** Stated goal **
Gather every line of the material below that contains the string "Open", treating uppercase and lowercase letters as distinct.

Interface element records

● ● ● ●

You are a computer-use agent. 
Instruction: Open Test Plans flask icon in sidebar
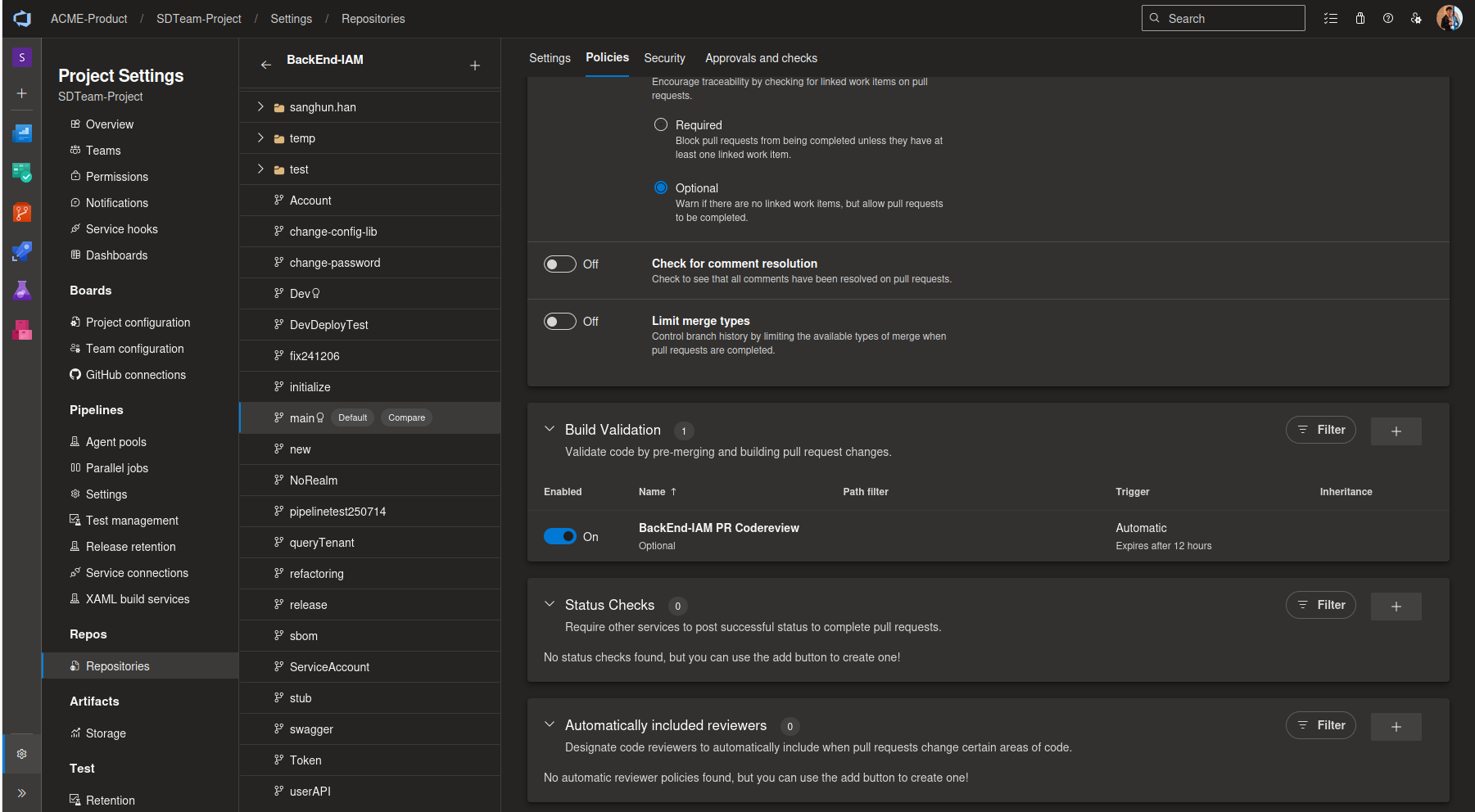22,291
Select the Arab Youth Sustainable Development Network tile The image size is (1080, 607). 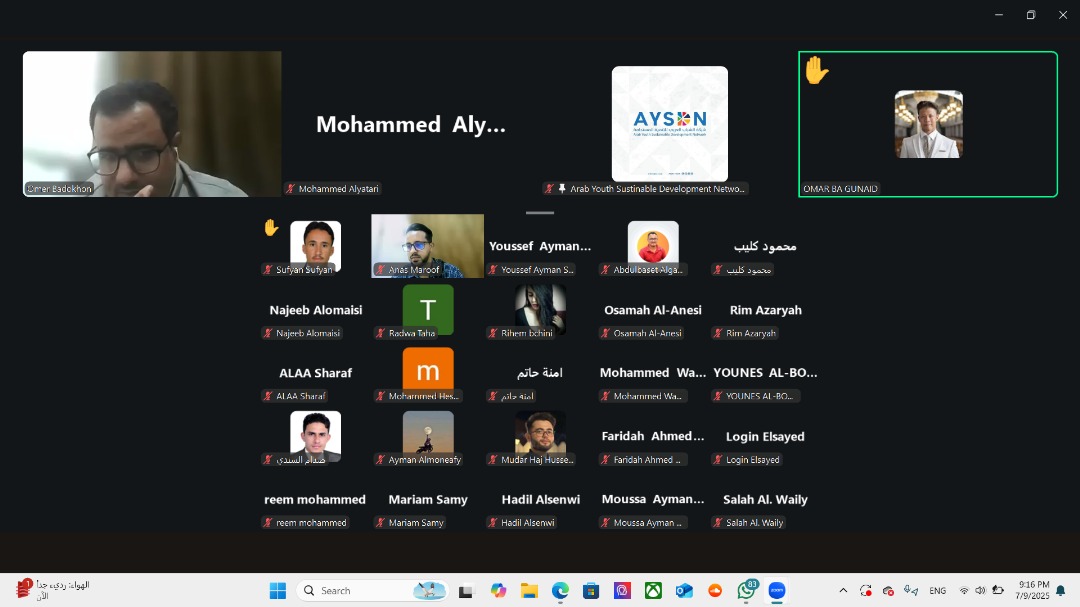point(669,123)
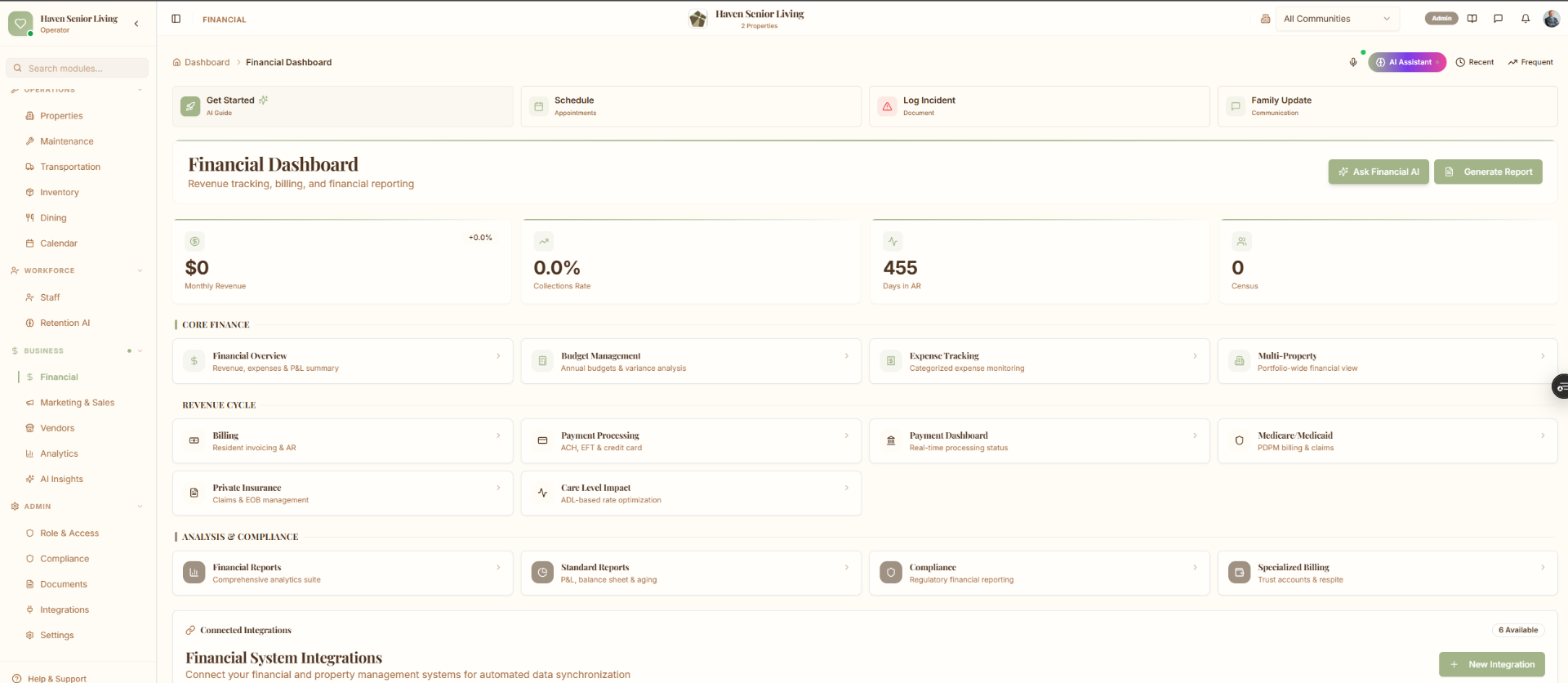1568x683 pixels.
Task: Open the notifications bell icon
Action: click(x=1526, y=19)
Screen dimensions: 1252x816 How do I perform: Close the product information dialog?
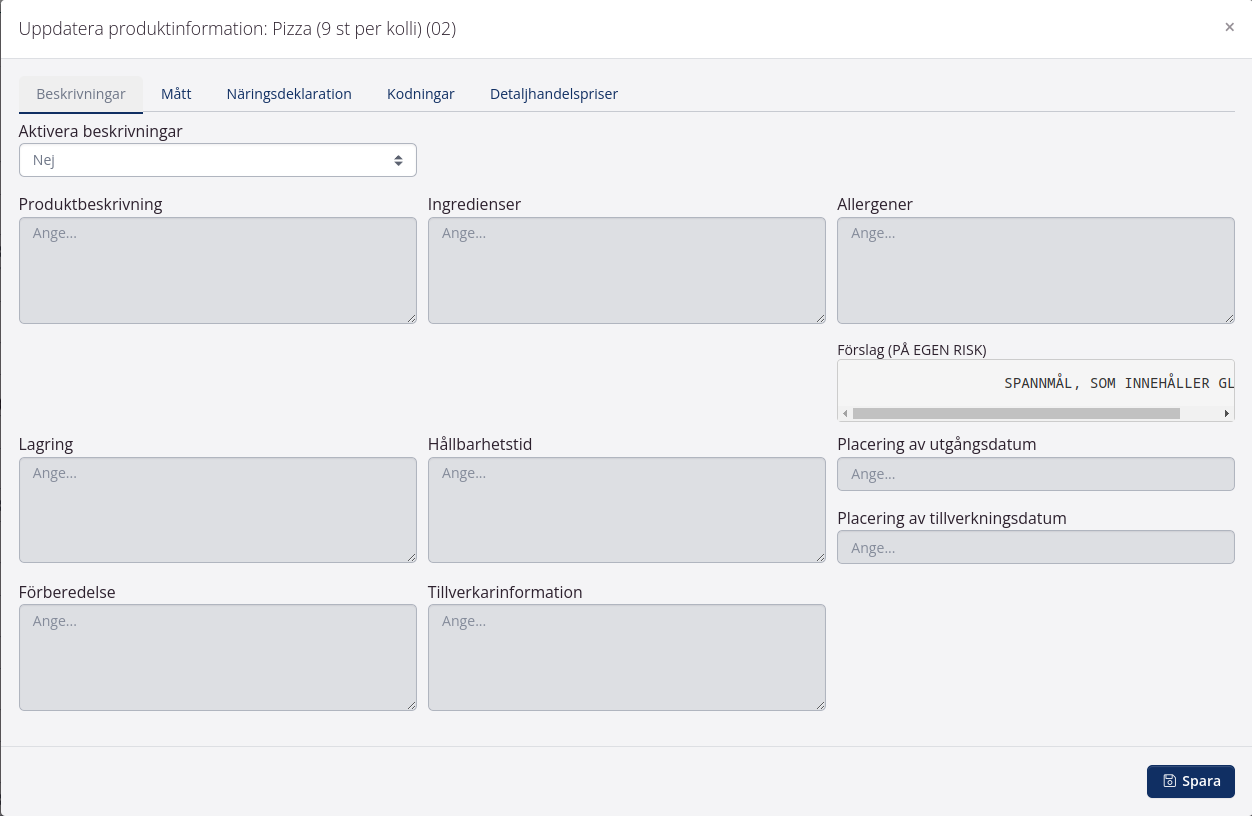(1229, 28)
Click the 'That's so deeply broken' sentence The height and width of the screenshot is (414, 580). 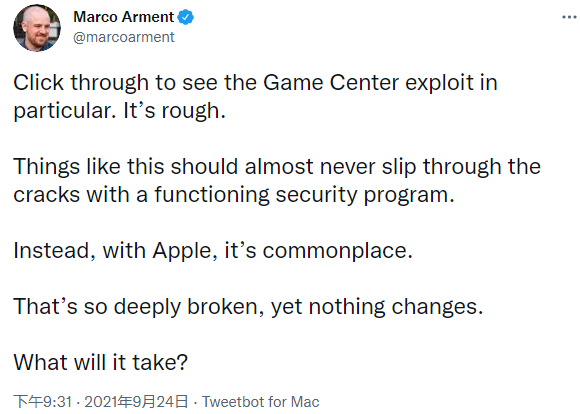[248, 307]
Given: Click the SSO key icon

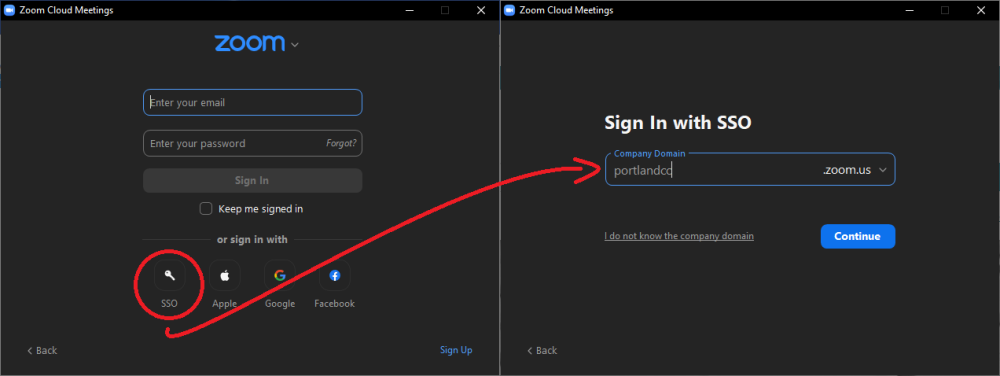Looking at the screenshot, I should point(170,275).
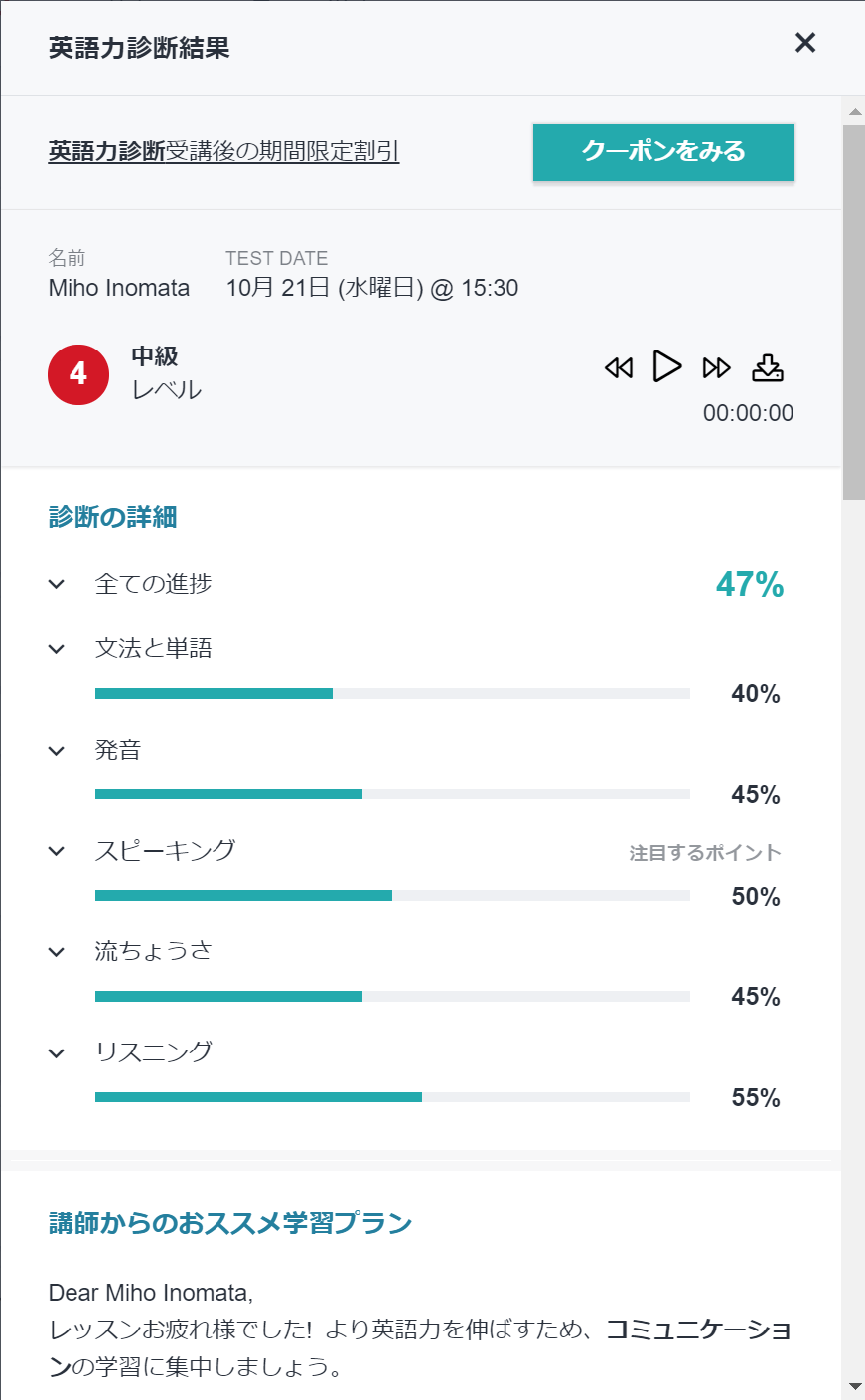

● ● ● ●

** Task answer **
Instruction: Open Test Plans flask icon in sidebar
Task: Open the notifications bell icon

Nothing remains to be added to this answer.